| name | audit-context |
| description | Diagnose the health of a nao context at any stage of its lifecycle. Use when the user wants a structured review of what's been synced, how RULES.md compares to the target structure, whether every table is documented, whether the data model is MECE, whether tests exist and what their failures reveal, and whether context files are bloated. Outputs a structured audit report with ranked recommendations. Do not use for first-time setup (setup-context) or routine rule writing (write-context-rules). |
audit-context
Diagnose a nao context. Find gaps, MECE violations, failure root causes, and bloat. Output is a short in-conversation report ending in a prioritized plan. Diagnose only — never fix. Route fixes to write-context-rules / add-semantic-layer / create-context-tests.
Run any time: right after setup-context, mid-build, before a release, or when the agent's behavior gets surprising.
Six checks (run in order)
1. Synced context
Read nao_config.yaml. What's wired in (warehouse, repos, Notion, semantic layer, MCPs)? What's missing (dbt repo, ETL configs, BI repo, internal docs)? Has nao sync run — are databases/, repos/, docs/, semantics/ populated?
Scope check: <100 tables is the hard ceiling, ≤20 is the target. Better 12 well-documented tables than 80 half-documented ones. Flag oversized scope explicitly — it's the biggest predictor of reliability failure.
2. RULES.md vs target structure
Six standard sections (from write-context-rules): Business overview, Data architecture, Core data models (Most Used + Tables detail), Key Metrics Reference, Date filtering, Analysis Process. Per section, mark present / missing / thin. Flag placeholders, TODO: markers, and metric entries with no source-of-truth pointer.
3. Context coverage (per table)
For every table in databases/: is it in ## Most Used Tables? Does it have a ## Tables detail block? Is there dbt context (repos/<dbt>/models/**/schema.yml)? Any extra .md?
Then per-table gaps: undocumented columns the agent will reference, calculated fields with no explanation, foreign keys with no relation, common WHERE filters not mentioned anywhere. A table with no docs anywhere is a high-priority finding.
4. Data model consistency (MECE)
- Mutually exclusive? Two tables computing the same metric differently (worst issue — the agent picks one unpredictably).
- Collectively exhaustive? Asked metrics that no in-scope table can answer.
- Duplicated columns? Same logical field under different names (
user_id / customer_id / account_id).
- Ambiguous columns?
amount without unit, status without enum values.
5. Test coverage
If tests/ is empty → recommend create-context-tests. Otherwise read tests/outputs/ (most recent run) and categorize each failure:
| Category | Looks like | Fix |
|---|
| Data model | Wrong column / wrong table | Add column descriptions; clarify granularity |
| Date selection | Wrong period / week start | Add DO/DON'T SQL in ## Date filtering |
| Test issue | Test SQL itself is wrong | Fix the test, not the context |
| Interpretation | Reasonable but different reading | Add to naming conventions or ## Key Metrics Reference |
| Metric definition | Wrong formula / source | Tighten ## Key Metrics Reference or add a semantic layer |
Propose the smallest rule change per failure. Sort by impact (tests affected).
6. Token optimization
- Files >40KB (flag).
## Tables detail blocks exceeding the 10-column cap.
- Duplication between
RULES.md and databases/<table>.md.
- In-scope tables with no mention in any test or recent question (trim candidates).
- Raw / staging tables that snuck into scope.
If RULES.md is bloated, suggest moving per-table detail to databases/<table>.md and keeping only the one-line pointer in ## Most Used Tables. For multi-domain bloat, propose a per-domain file map referenced from RULES.md.

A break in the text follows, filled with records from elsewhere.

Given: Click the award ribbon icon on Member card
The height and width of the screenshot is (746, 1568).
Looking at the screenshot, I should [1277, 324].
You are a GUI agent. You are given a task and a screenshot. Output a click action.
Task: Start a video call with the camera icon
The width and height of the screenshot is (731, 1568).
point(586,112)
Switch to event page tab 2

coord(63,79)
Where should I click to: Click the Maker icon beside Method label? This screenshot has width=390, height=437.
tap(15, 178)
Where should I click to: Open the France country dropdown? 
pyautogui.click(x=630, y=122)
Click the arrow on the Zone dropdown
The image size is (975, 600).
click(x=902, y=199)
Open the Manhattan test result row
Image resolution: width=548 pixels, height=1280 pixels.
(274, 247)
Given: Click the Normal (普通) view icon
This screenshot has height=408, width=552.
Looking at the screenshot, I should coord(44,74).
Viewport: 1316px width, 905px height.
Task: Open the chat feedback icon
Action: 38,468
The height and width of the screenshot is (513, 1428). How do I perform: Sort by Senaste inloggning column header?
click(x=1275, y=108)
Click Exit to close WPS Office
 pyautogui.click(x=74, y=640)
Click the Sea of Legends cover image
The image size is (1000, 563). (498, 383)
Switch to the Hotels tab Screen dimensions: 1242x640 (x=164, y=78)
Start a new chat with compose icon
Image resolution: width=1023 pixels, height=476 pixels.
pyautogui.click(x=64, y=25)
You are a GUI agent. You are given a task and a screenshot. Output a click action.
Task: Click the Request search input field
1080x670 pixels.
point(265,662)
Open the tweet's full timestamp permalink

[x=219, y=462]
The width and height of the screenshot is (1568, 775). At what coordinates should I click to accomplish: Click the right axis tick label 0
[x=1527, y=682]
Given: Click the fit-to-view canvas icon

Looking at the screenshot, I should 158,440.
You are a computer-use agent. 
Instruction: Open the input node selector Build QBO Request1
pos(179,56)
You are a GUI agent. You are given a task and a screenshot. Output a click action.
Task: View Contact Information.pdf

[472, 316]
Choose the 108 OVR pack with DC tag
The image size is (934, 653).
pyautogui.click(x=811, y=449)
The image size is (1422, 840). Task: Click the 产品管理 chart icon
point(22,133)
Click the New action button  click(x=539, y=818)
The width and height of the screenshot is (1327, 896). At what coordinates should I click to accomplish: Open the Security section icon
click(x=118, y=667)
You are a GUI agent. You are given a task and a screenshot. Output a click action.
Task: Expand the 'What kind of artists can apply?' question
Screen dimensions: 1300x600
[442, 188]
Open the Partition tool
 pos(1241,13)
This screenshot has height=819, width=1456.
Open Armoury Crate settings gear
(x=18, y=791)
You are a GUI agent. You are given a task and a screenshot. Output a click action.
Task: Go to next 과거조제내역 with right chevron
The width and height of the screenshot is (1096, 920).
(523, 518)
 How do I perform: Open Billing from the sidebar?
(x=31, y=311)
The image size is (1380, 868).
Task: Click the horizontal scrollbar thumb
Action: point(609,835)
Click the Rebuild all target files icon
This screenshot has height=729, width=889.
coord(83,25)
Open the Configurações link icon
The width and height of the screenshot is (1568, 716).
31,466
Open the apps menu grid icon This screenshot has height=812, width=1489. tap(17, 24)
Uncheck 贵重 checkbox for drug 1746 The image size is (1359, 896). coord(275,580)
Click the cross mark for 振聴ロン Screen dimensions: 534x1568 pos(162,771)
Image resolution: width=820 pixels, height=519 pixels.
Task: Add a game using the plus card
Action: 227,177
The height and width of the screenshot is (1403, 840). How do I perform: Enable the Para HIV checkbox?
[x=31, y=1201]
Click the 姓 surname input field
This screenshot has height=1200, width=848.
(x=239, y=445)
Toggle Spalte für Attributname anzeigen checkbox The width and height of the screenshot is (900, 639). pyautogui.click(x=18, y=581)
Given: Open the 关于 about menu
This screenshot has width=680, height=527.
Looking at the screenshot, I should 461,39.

Show the proposed structure before moving anything.
Output (in conversation, not a file)
Lead with a one-paragraph summary: sync state | scope wideness (N tables vs ≤100 ceiling) | rules quality (N/6 sections substantive) | test coverage (N tests, X% passing).
Then deep-dive only the sections with findings. Skip clean ones. Format hints:
- Synced / RULES.md / token bloat → bulleted gaps.
- Context coverage → table:
Table | RULES.md | dbt docs | Extra .md | Gap.
- MECE → bullets.
- Test failures → table:
Test | Category | Proposed fix.
End with a prioritized plan (easiest-win → biggest-work), each item naming the skill that does the work:
## Plan
1. (easy / 5 min) ... → write-context-rules
2. (small / 30 min) ... → create-context-tests
3. (medium / 1-2 hr) ... → audit-context (rerun after)
4. (large / multi-session) ... → add-semantic-layer
Guardrails
- Apply one change at a time. Re-run tests between fixes.
- Tests are the source of truth. If the user says "it's working," ask for the latest pass rate first.
- Don't move or split files without confirmation. Show the file map first.
- Don't fix in this skill — diagnose only.